Sun Yuchen: Spending habits haven’t changed much—still just computers, phones, Vision Pro. Money earned is like the score on the giant screen in *Ready Player One*—the points themselves are meaningless. Everyone still uses the same gear.
(Author’s aside: So damn smug. How about giving me some points?😒)
Q: How is your company embracing tech revolutions like AI and spatial computing?
Sun Yuchen: Maybe next year’s bonus—give employees some avp headsets. Must keep up with the times. Thinking through many scenarios to boost productivity fast. Might even build something inside it later. Right now I’m still a user—just keeping up with latest developments.

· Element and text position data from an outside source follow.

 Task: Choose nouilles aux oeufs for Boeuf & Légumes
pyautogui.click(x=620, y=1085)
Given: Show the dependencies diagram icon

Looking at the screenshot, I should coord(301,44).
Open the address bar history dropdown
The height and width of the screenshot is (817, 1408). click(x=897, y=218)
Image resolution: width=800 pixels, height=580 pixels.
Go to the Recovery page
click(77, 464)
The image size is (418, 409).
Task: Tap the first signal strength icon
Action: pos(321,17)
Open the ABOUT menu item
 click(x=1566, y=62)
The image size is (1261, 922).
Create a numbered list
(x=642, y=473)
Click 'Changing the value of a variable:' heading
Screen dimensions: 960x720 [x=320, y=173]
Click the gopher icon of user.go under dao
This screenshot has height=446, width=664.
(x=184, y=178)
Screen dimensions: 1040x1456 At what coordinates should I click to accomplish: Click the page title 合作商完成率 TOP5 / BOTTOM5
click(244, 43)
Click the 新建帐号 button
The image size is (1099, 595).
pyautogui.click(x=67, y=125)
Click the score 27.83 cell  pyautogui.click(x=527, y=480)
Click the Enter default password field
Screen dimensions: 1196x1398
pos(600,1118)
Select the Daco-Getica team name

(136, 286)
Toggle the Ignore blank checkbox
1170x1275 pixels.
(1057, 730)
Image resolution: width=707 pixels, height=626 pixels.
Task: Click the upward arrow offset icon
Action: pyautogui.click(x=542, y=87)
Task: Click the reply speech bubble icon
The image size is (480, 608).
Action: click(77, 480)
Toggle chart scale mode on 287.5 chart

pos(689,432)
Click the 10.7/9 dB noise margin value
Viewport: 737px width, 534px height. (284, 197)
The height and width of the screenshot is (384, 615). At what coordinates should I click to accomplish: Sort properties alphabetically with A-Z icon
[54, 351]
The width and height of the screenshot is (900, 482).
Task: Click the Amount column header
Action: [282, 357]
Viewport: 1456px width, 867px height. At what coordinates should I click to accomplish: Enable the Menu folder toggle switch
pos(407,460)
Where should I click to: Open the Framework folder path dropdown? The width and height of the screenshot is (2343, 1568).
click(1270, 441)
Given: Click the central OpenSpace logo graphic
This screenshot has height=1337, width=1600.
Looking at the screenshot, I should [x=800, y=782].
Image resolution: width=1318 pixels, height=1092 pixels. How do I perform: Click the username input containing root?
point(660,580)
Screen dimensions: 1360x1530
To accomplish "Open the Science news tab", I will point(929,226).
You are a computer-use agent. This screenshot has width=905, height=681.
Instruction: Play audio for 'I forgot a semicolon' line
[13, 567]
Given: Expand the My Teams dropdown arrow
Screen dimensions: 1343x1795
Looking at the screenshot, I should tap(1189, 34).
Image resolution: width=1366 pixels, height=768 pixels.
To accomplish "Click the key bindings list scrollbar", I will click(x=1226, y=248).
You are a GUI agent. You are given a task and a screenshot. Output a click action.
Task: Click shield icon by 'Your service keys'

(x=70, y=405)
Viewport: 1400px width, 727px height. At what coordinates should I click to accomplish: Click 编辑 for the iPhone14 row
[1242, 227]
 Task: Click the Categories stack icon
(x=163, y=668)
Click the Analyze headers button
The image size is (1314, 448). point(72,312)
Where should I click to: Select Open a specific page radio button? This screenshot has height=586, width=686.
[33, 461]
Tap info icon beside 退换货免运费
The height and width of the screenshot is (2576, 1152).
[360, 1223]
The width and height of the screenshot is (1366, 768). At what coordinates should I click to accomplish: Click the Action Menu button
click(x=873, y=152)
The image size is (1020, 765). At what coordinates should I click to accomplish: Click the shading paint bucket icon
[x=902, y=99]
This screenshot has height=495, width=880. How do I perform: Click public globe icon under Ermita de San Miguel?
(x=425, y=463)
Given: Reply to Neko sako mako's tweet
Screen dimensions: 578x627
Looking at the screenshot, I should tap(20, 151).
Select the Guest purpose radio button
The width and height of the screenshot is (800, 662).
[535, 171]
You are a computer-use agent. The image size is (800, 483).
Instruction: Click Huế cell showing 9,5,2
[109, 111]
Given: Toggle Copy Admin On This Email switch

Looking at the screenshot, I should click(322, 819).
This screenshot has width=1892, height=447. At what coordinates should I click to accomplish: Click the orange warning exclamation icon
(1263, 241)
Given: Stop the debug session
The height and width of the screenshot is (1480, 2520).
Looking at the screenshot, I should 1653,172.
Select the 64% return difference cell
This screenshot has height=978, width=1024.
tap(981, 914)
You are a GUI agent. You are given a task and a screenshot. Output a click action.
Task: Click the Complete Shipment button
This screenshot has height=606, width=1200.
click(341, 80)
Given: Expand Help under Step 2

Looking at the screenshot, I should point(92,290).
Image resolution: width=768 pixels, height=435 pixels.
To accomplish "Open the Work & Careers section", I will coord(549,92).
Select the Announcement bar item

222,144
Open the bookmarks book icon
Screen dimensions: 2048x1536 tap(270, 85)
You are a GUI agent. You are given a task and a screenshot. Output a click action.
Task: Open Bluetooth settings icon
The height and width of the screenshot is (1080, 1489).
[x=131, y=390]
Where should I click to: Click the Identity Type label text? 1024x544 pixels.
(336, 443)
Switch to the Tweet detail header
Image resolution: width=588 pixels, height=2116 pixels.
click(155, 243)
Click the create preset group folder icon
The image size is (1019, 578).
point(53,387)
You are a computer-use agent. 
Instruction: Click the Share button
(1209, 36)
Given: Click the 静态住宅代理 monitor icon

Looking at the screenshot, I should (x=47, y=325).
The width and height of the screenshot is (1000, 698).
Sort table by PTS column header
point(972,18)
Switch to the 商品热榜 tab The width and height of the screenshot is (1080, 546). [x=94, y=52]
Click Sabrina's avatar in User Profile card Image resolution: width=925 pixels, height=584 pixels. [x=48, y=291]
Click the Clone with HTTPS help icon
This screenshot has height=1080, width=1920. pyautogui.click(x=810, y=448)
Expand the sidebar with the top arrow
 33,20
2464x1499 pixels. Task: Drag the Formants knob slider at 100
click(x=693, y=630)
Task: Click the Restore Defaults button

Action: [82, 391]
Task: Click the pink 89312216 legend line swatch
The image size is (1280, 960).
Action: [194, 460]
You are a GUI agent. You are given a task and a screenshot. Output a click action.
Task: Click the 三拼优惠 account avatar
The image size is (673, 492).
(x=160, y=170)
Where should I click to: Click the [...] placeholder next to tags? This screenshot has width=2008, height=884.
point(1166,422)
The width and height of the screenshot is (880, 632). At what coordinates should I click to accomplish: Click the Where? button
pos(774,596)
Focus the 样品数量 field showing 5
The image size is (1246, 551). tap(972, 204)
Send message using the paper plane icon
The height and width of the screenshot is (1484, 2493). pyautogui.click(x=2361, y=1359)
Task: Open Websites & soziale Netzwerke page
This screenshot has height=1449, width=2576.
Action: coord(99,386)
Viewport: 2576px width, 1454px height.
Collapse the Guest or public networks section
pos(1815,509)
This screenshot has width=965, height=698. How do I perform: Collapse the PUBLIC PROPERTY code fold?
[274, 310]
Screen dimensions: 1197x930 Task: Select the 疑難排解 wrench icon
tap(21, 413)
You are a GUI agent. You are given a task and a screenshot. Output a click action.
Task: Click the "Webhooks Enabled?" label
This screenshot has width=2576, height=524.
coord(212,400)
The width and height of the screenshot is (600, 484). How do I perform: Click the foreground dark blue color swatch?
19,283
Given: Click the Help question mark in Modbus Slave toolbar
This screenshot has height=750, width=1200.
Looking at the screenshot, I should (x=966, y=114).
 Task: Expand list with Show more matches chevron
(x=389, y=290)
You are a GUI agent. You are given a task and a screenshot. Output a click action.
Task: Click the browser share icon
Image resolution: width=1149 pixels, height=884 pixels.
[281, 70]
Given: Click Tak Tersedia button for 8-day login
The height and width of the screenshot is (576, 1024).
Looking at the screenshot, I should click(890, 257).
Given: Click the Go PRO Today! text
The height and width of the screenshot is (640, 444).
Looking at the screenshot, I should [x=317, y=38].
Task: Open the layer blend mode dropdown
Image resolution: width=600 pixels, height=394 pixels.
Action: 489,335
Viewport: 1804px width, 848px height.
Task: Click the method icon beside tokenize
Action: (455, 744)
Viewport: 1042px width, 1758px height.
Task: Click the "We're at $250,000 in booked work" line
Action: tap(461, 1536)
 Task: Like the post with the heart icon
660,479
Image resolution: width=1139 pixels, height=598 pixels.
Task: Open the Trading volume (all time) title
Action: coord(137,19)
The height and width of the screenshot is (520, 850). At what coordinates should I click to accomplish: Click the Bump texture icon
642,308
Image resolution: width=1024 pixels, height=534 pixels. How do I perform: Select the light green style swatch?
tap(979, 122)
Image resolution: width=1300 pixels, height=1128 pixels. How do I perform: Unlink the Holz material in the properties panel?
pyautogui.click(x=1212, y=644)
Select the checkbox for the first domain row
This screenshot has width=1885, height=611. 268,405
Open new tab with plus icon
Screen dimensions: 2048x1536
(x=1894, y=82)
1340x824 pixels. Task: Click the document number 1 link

Q: Advice for fellow avp players—many are your fans. How should ordinary people invest—in time and money?
Sun Yuchen: First, join our group—we have high information density, many serious builders. Early crypto had such groups too, but as the industry grew, people turned on each other, and the groups died. Now is the best state—no hierarchy, just sharing cool ideas and projects, happy to help each other.
(Author: Yes, need to invite more interesting developers.)
Hope Android spatial computing ecosystem rises soon—will make things livelier.
(Author: Yes, yesterday’s PlayStation MR is strong.)
On investing: everyone has their expertise. Stay curious about 1–2 things outside your main field—this is crucial. Invest only in areas you follow. For avp players, buying Apple stock is fine—practice what you preach.